### WHAT THE TASK ASKS
Wherever the string "will" occurs in a line of these records, report that line.

### RECORDS TO USE
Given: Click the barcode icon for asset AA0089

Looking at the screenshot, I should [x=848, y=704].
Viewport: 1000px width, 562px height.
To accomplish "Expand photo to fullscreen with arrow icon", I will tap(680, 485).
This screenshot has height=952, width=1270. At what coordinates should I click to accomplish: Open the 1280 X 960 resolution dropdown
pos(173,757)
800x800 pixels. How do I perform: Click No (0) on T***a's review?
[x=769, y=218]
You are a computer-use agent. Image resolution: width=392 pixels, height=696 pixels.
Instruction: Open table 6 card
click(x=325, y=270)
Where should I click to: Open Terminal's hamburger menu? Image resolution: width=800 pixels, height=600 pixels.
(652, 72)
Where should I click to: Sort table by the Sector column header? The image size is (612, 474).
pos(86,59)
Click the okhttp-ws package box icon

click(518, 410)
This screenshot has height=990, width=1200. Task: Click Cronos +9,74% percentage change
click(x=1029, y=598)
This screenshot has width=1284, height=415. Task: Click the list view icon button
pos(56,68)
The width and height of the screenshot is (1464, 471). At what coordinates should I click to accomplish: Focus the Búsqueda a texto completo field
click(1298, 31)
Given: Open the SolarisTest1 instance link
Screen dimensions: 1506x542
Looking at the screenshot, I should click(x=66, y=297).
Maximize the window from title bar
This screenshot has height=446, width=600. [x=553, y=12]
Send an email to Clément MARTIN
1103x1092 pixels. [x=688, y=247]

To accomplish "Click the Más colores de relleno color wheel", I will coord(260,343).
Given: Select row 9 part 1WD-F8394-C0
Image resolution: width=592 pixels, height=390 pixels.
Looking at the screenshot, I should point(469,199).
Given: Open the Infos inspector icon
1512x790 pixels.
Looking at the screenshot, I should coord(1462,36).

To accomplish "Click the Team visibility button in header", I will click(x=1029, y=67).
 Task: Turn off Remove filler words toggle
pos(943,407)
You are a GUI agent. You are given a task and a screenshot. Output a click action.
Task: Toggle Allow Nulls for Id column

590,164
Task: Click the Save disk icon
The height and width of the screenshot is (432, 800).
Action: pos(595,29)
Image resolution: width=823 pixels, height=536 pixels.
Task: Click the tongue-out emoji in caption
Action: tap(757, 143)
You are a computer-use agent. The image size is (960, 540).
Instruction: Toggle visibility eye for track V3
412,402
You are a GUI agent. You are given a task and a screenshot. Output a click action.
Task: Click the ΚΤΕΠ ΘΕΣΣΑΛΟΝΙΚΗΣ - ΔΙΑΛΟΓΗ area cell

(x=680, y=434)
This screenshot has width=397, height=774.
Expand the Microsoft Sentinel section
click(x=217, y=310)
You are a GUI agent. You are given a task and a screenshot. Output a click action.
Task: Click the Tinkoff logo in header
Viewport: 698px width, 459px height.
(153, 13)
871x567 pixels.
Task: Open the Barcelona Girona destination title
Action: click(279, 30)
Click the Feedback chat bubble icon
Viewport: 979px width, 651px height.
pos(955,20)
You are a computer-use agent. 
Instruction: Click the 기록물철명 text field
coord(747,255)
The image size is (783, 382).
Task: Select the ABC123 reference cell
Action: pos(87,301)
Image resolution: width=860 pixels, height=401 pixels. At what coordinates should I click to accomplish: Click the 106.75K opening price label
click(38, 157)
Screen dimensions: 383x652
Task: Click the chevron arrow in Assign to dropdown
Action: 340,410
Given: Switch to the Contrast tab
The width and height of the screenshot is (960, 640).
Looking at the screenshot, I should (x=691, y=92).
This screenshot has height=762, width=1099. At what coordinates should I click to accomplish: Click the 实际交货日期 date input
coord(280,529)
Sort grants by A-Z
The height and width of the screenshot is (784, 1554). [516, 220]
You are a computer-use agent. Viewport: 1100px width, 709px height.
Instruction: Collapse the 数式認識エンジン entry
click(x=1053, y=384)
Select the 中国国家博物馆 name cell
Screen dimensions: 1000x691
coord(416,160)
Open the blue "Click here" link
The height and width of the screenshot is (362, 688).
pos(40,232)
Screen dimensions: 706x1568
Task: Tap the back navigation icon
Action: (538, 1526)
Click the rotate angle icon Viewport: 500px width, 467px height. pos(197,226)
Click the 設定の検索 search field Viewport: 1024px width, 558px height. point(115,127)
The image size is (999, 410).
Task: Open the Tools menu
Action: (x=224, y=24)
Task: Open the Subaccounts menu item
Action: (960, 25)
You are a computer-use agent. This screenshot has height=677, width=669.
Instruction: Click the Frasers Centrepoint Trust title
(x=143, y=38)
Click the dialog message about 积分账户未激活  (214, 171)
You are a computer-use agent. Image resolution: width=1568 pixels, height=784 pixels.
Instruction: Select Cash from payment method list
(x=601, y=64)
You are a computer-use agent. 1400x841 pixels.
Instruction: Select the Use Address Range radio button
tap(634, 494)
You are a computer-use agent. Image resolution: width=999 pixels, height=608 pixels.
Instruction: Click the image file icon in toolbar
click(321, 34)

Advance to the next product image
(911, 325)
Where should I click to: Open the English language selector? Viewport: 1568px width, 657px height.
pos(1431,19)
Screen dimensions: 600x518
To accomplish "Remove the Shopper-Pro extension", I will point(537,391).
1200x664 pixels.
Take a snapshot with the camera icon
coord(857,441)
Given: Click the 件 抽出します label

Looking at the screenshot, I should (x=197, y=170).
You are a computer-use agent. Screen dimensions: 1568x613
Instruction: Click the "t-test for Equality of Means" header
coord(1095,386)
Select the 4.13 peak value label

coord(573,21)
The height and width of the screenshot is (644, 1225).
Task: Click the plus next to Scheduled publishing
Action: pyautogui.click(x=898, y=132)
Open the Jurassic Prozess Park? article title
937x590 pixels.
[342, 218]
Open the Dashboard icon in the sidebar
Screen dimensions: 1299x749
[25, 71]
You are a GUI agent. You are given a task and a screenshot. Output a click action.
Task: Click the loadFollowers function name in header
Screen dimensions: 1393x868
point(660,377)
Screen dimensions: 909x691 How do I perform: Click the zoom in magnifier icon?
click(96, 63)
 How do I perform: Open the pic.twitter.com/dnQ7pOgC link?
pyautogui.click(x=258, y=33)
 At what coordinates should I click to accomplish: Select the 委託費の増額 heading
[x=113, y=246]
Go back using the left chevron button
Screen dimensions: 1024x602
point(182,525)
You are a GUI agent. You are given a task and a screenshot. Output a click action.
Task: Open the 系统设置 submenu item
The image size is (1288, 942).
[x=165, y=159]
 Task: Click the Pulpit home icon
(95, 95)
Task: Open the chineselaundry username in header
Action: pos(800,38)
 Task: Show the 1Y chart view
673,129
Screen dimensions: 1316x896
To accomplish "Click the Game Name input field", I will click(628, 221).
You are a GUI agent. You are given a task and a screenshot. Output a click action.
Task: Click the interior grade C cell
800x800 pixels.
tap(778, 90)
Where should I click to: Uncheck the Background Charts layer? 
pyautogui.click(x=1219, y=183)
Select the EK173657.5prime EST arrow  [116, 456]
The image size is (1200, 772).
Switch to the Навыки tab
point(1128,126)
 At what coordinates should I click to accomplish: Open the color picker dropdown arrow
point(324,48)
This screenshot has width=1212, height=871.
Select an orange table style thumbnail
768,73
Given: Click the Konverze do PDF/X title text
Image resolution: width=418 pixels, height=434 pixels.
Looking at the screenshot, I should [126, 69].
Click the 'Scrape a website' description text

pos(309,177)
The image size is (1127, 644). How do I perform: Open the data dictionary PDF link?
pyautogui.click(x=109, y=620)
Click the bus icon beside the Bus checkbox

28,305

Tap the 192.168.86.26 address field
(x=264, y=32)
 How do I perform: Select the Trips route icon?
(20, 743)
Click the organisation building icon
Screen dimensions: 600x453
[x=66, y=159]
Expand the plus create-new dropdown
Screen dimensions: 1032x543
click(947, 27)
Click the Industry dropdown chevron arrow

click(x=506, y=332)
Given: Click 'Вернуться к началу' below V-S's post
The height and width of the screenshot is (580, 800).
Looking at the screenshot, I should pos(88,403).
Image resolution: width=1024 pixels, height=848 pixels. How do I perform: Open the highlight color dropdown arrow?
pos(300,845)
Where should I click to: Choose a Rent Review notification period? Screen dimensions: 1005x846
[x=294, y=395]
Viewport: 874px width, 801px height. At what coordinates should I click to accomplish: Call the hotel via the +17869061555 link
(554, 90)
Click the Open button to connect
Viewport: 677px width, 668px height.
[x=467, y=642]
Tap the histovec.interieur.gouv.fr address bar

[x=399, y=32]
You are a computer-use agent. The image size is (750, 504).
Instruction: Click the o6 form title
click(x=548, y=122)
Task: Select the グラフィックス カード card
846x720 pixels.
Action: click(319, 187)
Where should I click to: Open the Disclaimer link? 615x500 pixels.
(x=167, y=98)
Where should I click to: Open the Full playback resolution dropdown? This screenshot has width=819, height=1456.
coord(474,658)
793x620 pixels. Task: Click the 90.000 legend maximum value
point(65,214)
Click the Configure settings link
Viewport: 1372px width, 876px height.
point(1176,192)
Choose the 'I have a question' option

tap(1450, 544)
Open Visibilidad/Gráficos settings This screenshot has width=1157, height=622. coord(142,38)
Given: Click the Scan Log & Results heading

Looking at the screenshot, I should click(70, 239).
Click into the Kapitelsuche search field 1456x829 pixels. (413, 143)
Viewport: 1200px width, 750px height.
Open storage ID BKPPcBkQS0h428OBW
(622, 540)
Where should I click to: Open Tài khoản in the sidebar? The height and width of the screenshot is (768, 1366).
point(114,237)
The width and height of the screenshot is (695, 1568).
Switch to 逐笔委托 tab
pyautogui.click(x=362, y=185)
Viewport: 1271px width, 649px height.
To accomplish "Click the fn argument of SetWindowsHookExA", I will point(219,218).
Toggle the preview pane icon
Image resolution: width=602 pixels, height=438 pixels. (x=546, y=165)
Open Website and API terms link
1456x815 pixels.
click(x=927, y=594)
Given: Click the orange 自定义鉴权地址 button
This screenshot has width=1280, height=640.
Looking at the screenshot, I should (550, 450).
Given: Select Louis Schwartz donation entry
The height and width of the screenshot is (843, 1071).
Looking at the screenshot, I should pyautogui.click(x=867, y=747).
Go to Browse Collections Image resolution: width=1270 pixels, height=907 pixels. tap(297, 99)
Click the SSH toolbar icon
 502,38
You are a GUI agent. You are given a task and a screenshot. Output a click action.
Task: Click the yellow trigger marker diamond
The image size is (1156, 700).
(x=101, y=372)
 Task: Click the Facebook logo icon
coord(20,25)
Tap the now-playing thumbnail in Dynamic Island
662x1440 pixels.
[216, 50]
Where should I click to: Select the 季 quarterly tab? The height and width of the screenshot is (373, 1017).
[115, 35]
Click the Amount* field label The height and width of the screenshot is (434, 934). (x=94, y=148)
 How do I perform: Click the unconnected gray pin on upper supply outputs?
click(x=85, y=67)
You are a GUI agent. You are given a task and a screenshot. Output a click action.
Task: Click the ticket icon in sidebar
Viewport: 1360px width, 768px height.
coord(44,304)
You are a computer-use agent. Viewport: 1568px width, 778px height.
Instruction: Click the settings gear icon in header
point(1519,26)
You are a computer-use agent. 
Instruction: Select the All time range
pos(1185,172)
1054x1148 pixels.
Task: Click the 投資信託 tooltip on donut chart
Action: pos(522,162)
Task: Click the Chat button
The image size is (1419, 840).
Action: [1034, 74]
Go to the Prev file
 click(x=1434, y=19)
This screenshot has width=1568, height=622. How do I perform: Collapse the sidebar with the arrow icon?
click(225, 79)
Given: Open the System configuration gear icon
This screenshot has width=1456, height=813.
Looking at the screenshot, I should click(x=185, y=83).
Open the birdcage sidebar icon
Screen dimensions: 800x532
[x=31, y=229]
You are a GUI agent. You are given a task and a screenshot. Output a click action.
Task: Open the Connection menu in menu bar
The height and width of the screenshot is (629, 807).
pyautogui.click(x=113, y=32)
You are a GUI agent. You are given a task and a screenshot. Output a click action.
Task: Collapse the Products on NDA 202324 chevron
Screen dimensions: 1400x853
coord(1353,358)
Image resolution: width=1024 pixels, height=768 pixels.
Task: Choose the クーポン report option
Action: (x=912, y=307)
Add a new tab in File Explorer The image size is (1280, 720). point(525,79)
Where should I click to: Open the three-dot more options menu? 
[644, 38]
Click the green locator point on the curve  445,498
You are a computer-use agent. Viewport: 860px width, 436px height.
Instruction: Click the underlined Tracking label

### EXERCISE OUTPUT
To accomplish "Expand photo to fullscreen with arrow icon", I will tap(680, 485).
To accomplish "Click the Más colores de relleno color wheel", I will coord(260,343).
To accomplish "Click the Team visibility button in header", I will click(x=1029, y=67).
To accomplish "Remove the Shopper-Pro extension", I will point(537,391).
To accomplish "Click the Game Name input field", I will click(628, 221).
To accomplish "Click the fn argument of SetWindowsHookExA", I will point(219,218).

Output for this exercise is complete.